Exercise goal
Starting with the first line and ending with the one that holds "Task: Remove the Resource filter tag", retype the entries exactly.

Data extracted from a collection:

--*--

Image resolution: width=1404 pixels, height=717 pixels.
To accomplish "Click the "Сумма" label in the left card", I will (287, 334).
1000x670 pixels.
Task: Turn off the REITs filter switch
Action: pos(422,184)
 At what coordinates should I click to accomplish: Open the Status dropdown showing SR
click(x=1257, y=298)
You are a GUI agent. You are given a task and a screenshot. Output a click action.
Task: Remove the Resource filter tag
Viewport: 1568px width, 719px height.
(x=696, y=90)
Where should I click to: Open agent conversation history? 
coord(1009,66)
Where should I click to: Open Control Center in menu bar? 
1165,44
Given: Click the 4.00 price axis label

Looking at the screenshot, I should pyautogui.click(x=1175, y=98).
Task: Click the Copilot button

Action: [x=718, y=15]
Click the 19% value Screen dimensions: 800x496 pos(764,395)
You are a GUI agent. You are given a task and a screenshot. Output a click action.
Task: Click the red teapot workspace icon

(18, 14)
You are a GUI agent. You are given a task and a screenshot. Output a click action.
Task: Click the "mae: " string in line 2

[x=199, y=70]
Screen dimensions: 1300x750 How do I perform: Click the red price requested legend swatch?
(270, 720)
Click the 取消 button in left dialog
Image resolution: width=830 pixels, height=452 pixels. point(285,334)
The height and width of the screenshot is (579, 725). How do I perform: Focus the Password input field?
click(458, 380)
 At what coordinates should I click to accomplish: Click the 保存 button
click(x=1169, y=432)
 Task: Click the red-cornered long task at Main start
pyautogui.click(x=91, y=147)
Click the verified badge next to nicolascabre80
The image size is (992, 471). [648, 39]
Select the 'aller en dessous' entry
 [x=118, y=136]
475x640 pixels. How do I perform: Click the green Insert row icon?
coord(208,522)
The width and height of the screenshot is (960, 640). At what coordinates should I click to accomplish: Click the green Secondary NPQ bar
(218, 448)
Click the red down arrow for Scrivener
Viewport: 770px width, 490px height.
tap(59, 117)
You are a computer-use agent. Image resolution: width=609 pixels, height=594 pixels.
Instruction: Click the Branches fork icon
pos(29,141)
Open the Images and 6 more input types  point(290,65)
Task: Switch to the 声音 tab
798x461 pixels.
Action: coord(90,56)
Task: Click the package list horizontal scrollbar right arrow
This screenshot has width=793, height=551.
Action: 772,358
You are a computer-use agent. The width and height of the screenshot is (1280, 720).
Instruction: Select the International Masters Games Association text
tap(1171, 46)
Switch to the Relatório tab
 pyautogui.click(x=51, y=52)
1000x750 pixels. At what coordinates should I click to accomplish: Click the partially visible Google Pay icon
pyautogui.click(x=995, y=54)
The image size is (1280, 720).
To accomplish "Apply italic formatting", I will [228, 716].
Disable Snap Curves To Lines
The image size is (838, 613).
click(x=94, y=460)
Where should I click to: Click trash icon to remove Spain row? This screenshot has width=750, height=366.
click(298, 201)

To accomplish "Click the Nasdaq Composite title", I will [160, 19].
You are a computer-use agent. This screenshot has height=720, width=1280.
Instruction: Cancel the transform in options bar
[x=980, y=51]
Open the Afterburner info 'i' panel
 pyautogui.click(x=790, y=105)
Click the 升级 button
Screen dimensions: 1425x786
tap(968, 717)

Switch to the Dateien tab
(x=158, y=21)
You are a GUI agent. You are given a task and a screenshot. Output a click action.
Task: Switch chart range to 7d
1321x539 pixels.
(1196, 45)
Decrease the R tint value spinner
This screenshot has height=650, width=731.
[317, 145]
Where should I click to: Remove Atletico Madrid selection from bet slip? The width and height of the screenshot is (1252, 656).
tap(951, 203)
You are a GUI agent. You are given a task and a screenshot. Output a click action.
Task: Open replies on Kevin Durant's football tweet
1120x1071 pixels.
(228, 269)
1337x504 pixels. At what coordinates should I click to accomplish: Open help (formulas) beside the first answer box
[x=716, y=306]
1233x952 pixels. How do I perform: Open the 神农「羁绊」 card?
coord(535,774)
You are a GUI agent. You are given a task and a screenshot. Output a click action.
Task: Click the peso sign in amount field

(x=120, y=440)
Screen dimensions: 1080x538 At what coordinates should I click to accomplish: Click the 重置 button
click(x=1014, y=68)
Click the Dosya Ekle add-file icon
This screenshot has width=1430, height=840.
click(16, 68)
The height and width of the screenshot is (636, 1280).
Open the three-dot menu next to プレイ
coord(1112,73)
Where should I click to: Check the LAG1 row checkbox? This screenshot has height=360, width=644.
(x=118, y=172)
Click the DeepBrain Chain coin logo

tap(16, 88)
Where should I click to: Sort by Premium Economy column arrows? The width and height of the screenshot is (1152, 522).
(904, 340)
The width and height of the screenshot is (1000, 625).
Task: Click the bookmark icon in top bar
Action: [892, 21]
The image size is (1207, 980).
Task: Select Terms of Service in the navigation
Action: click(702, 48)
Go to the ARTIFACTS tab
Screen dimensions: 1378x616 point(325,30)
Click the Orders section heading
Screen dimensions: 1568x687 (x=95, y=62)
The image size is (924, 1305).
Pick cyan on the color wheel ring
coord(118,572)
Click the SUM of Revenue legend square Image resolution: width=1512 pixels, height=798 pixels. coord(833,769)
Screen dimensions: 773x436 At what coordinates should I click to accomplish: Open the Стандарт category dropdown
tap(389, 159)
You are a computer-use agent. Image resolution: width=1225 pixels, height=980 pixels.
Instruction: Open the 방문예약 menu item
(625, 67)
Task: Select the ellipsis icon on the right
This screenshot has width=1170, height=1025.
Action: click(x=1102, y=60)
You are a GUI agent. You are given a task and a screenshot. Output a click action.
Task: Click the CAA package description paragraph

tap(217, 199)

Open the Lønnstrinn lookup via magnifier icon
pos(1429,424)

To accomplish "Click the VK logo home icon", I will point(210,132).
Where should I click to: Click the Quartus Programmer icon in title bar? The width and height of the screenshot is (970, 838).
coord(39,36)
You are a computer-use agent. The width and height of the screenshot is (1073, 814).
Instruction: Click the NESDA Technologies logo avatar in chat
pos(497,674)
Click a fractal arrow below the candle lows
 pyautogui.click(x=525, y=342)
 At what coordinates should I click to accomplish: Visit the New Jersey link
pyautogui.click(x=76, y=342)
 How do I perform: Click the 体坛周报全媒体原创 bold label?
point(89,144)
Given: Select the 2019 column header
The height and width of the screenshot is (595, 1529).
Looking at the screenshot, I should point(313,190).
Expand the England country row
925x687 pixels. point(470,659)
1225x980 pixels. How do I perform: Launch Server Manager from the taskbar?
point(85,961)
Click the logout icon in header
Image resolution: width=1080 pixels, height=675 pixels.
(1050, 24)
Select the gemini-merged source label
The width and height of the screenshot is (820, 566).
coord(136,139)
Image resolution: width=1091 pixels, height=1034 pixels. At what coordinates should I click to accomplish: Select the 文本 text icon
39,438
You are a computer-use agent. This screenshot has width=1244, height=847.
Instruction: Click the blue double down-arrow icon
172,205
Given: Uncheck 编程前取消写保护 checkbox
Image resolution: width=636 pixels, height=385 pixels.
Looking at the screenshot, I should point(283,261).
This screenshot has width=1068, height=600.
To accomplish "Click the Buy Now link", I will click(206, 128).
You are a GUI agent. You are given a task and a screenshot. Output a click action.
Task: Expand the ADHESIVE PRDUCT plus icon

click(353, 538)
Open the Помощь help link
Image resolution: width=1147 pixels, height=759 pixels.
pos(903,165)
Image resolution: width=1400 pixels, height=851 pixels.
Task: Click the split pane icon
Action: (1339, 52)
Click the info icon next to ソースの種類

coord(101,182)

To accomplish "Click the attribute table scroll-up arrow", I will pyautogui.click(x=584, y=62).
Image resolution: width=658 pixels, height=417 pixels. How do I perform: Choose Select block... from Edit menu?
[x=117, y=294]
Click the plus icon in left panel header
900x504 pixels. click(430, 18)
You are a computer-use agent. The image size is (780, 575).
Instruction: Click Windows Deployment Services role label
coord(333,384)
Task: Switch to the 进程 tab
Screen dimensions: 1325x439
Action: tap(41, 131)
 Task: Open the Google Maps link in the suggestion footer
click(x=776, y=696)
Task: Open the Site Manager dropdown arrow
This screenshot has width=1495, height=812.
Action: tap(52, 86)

--*--

Answer below
Image resolution: width=1404 pixels, height=717 pixels.
To accomplish "Click the "Сумма" label in the left card", I will (287, 334).
1000x670 pixels.
Task: Turn off the REITs filter switch
Action: pos(422,184)
 At what coordinates should I click to accomplish: Open the Status dropdown showing SR
click(x=1257, y=298)
You are a GUI agent. You are given a task and a screenshot. Output a click action.
Task: Remove the Resource filter tag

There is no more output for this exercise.